このような自分の努力だけではどうにもならない、圧倒的な力や大きな流れ(運命)を感じて生きてきた。

 

人は理不尽な出来事が起こると、それが全くの偶然な出来事だったとしても、そのショックを受け止めようと、納得できる答えを求める。

○○だったから△△になった、というように。

この解釈に便利な存在が、絶対的な存在=神なのだ。

絶対的な存在は、それ以上の議論をさせない効果がある。

説明できない疑問に対しては、神の意志だ、神が決めた、としておけば、それ以上の説明をする必要がない。

 

現代においては、自然は計算可能で予測を行うことができるし、自然災害を含む自然現象も究明が進んでいる。それをまだ理解できていなかった古代の人間にとっては、もはや絶対的な何かがそうさせたとしか、考えることができなかった。
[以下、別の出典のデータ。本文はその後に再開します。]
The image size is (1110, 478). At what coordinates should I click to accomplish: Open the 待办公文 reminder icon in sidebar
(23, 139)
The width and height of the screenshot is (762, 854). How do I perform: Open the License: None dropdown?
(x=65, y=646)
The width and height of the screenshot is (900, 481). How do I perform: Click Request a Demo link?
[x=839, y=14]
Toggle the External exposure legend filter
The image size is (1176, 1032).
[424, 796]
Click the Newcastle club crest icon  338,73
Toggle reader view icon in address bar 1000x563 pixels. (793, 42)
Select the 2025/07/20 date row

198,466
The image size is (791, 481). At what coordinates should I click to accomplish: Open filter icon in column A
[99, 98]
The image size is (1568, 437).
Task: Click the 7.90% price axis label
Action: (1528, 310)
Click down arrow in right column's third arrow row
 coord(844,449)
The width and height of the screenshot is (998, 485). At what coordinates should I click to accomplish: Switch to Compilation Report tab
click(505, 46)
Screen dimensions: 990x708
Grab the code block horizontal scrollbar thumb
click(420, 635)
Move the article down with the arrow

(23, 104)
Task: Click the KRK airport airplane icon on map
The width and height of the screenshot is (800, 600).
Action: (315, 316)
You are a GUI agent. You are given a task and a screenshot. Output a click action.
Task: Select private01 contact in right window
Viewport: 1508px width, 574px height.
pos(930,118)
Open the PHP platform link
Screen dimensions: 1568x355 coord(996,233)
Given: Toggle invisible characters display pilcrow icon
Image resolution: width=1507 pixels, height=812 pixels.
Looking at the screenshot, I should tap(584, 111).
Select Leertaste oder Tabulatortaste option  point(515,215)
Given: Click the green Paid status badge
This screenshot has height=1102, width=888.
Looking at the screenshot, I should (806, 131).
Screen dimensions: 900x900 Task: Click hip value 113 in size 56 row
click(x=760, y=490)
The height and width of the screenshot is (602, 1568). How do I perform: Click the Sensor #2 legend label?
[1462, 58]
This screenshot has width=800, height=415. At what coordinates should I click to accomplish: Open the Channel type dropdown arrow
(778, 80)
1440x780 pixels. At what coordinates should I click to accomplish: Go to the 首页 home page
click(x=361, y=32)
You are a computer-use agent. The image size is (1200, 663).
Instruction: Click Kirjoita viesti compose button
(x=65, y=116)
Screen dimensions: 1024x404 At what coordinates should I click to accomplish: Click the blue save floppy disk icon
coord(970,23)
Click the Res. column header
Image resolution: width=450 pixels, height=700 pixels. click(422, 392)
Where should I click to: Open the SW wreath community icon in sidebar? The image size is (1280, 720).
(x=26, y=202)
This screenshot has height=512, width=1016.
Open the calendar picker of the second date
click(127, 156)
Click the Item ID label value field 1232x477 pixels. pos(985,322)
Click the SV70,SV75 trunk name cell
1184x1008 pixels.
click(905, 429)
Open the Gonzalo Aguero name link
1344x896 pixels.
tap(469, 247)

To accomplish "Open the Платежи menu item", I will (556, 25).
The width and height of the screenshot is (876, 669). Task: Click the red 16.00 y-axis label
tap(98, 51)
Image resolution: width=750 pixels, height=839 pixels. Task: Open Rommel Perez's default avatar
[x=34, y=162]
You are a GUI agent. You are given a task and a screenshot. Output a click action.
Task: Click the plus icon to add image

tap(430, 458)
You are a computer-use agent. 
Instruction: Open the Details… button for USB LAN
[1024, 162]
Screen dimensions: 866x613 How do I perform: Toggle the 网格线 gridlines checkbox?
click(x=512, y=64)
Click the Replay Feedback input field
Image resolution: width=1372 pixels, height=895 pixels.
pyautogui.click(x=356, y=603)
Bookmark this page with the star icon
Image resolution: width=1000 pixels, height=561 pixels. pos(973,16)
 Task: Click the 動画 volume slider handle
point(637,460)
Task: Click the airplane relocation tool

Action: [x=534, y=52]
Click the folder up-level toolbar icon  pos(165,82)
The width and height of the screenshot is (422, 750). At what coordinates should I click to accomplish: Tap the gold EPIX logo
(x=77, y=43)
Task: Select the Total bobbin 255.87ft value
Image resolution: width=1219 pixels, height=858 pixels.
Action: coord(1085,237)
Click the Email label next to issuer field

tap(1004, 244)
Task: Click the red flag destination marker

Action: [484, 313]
例えば、火山の噴火や大地震は神の怒りによく例えられる。

これによってもたらされた不幸を天罰と呼び、

そんな理不尽な不幸な目にあわされた理由を探す。

信心が足りなかった。神への感謝が足りなかった、修行が足りなかった、と。

理不尽な不幸は、絶対的な存在である神から与えられた試練や罰であるという考え方は、精神的なショックを伝統的に和らげてきたのである。

 

なぜ宗教が必要だったのか

・感情的衝動とその自制

集団生活には、ルールが必要であるが、人間の持つ感情的衝動と相反する場合がある。

このため、感情的衝動の自制という問題は、今後も人類が抱える課題である。

この感情的衝動に基づく欲望は、多様で、かつ危険な側面がある。

例えば、人間にとって性欲は、生物の三大欲を基盤とした強力な衝動であり、この欲望のままに人間がそれを行使した場合、社会は乱れたものになる。

個人の自律が乱れれば、それは社会の基盤を揺るがす事態になる。

そして社会が乱れれば、治安の悪化はもちろん、反道徳的な社会集団となり、とても住みにくい環境を生む。

欲望のままに不満を満足させたいと願う気持ちは誰もが持ち合わせる感情であるが、これをそれぞれ個人が実行してしまえば、平和な暮らしは遠のいていく。

 

そこで宗教というルールが必要になる。

人間は民衆にルールを守らせるために、神の威厳を利用した。

神の意志により、○○をしてはならない。という縛りがあれば、これを守ることで社会が安定化に向かうのである。そのルールを守らなければ神の意志を無視したこととなり、地獄で苦しむことになる。という脅しが付く。

こうして個性バラバラな民衆を社会としてまとめるために今でも役に立っているのだ。

 

・苦しみの緩和

なぜ生きることは苦しいのか、という永遠の謎や、理不尽な不幸に見舞われたとき、

それは神がそう決めた、としておけば、どんな理不尽なことにも納得せざるを得なくなる。

 

我々は神に直談判できないのだから、「神がそう望むなら、神がそういったから、仕方がない。」と、もはや納得というよりも、諦めなければならない。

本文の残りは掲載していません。